Digging further, we found another six high schools where one percent tested proficient. Add it up – in half the high schools in Baltimore City, 3804 students took the state test, 14 were proficient in math.

  • Ben Franklin H.S. at Masonville Cove
  • ConneXions: Community Based Arts SchoolDigital Harbor High School
  • Edmondson-Westside High
  • Renaissance Academy
  • Vivien T. Thomas Medical Arts Academy

Not sursprisingly, only one Baltimore school replied to Fox 45 with a generic comment suggesting that improvement is difficult and “will take time.”  That said, why do we suspect that ‘improvement’ will also take just a little more taxpayer money despite the fact that Baltimore already spends $16,000 per year per student…which, mind you, is more than many private schools that deliver far better results.

With these eye-opening results, Project Baltimore reached to North Avenue. But no one inside the building would sit down to answer our questions. Instead, we got a statement. Concerning our investigation, it read, “These results underscore the urgency of the work we are now pursuing.
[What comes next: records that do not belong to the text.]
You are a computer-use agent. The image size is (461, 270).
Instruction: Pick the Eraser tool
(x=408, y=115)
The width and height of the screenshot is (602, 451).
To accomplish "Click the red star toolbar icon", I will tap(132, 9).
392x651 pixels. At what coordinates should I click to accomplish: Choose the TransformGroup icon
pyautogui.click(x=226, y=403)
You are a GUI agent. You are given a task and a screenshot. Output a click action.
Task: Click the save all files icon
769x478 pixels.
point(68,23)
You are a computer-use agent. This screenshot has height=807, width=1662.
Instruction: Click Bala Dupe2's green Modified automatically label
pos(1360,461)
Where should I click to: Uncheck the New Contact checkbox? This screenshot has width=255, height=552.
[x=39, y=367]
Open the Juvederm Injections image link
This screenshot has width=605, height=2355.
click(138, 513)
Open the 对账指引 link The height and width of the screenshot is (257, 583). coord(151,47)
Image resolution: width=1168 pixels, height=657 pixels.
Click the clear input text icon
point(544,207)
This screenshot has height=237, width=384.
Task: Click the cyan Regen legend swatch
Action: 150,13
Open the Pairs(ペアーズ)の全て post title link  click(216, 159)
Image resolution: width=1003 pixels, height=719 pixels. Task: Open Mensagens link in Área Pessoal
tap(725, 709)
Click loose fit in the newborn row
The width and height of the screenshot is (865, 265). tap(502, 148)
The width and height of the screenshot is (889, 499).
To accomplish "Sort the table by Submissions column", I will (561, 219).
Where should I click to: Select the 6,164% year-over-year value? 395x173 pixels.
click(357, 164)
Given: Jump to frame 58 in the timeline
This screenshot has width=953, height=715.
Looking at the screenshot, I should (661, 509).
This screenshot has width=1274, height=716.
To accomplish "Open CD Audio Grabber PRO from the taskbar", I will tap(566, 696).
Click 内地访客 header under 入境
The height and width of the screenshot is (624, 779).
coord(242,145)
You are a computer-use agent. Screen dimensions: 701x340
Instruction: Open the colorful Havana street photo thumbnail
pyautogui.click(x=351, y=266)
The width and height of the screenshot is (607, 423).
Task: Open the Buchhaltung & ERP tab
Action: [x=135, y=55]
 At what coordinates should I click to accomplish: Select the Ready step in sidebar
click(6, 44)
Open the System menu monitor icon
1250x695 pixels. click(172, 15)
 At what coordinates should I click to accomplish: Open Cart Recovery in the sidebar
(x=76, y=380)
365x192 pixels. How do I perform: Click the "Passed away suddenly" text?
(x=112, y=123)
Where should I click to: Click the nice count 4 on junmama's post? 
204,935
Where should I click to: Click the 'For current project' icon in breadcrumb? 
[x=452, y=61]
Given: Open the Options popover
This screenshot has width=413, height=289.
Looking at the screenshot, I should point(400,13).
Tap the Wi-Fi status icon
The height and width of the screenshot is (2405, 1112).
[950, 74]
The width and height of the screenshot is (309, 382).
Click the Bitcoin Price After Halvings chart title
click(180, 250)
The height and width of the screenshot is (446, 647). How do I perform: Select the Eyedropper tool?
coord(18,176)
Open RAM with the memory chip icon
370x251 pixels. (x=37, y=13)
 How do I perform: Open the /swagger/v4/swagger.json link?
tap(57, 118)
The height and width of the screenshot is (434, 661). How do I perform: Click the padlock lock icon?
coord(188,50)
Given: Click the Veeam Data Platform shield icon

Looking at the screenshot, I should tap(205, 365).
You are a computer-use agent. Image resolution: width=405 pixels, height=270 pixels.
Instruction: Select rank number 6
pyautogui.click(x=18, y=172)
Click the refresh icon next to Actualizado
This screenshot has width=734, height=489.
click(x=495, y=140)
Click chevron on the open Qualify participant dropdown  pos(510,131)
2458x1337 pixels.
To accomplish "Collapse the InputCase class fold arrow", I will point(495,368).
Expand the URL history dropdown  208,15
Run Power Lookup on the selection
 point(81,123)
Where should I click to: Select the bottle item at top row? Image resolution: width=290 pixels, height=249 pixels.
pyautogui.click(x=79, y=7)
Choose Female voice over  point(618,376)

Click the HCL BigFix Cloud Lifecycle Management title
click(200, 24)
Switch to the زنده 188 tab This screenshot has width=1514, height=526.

We must do more to meet the needs of all our students.”

That work, according to the statement, involves a new math curriculum started this year, enhanced teacher development and expanded partnerships to provide opportunities for students.

The statement concludes, “There is no simple answer that will close the achievement gap for Baltimore’s students. Though we all want to see results quickly, the work is hard and will take time.”

Of course, we’re almost certain that these poor results have absolutely nothing to do with Baltimore’s stellar, unionized teachers and administrators who will undoubtedly get to maintain their jobs and exorbitant public pensions despite the complete failure of their students.